V Finally, Ogletree argues that the court erred by sentencing him to consecutive sentences. He appears to concede that the court did arguably make the required findings, but maintains that the court did not adequately state its reasons for making the findings.
Consecutive sentences may be imposed when the court finds either that consecutive sentences are necessary to protect the public from future crime or to punish the offender, and when the court finds that consecutive sentences are not disproportionate to the seriousness of the offender's conduct and to the danger the offender poses to the public, and that the harm caused by the multiple offenses was so great or unusual that no single prison term for any of the offenses would adequately reflect the seriousness of the crime. See R.C. 2929.14(E)(4).
As conceded by Ogletree, the court adequately stated the relevant statutory findings for imposing consecutive sentences. The court noted that consecutive terms were necessary to protect the public, punish the offender, that consecutive sentences were not disproportionate to his conduct and the danger he poses, the crimes were committed while Ogletree was on parole, the crime was so great or unusual that a single term does not adequately reflect the seriousness of the conduct and that Ogletree's criminal history shows that consecutive terms are needed to protect the public.
The court's reasons for making a finding making those statutory findings were manifest. The court noted that Ogletree had been on parole for only five months at the time of these offenses. Ogletree's prior history of criminal conduct included convictions for felonious assault and robbery.
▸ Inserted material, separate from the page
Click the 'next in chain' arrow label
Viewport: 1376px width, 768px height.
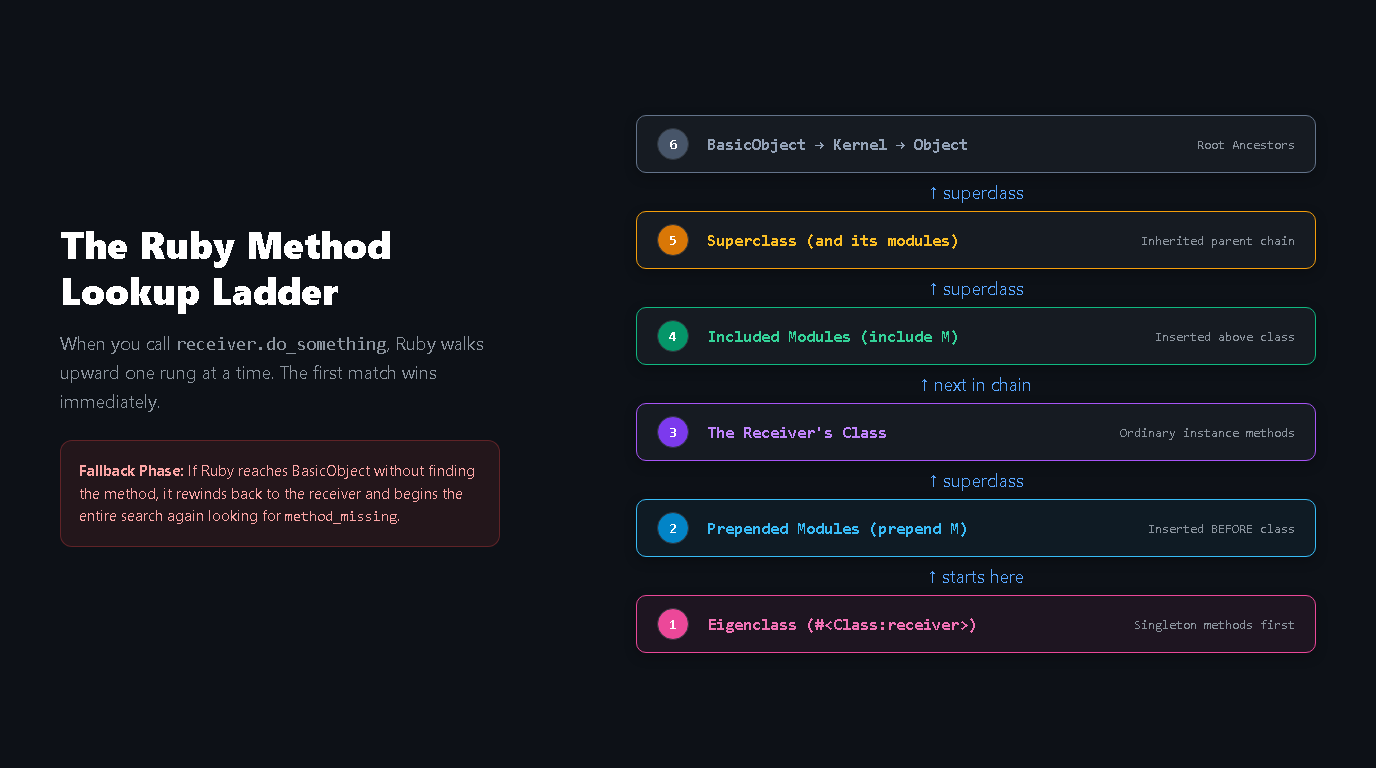(x=976, y=385)
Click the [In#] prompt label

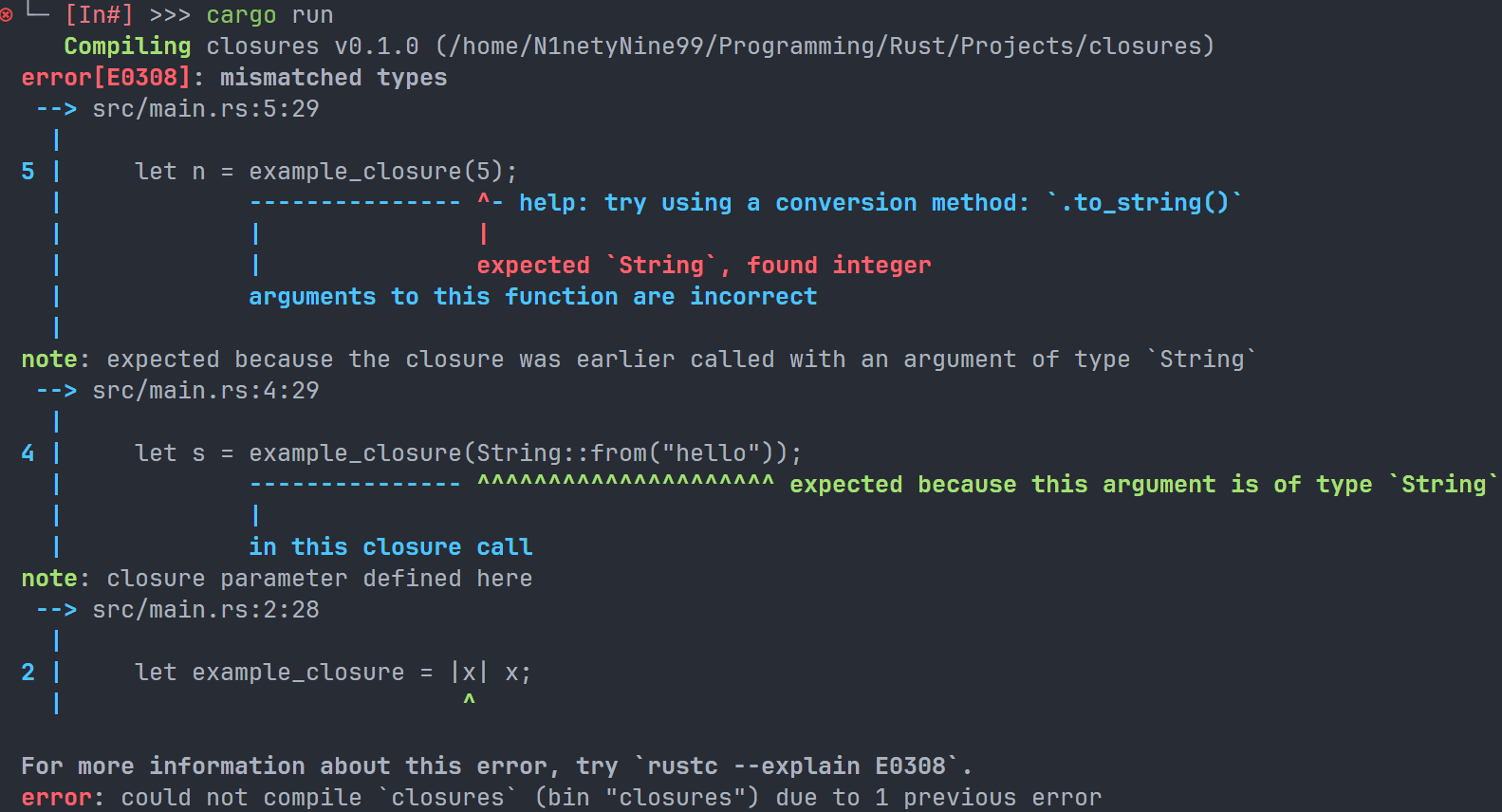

The court particularly considered the psychological harm to the young teenage victims, who suffered the indignity of being held at gun point and forced to disrobe and run naked through the streets. Rejecting the defense argument that the brothers had not shown obvious psychological harm given their composure during trial, the court said, I don't believe in this court's opinion they'll ever forget this happened to them, especially running down the street with no clothes on after having a gun put to your head. These reasons adequately support the court's decision to impose consecutive sentences. The assigned errors are overruled. Judgment affirmed.
It is ordered that appellee recover of appellant its costs herein taxed.
The court finds there were reasonable grounds for this appeal. It is ordered that a special mandate issue out of this court directing the Common Pleas Court to carry this judgment into execution. The defendant's conviction having been affirmed, any bail pending appeal is terminated. Case remanded to the trial court for execution of sentence.
A certified copy of this entry shall constitute the mandate pursuant to Rule 27 of the Rules of Appellate Procedure.
ANN DYKE, J., and JAMES J. SWEENEY, J., CONCUR.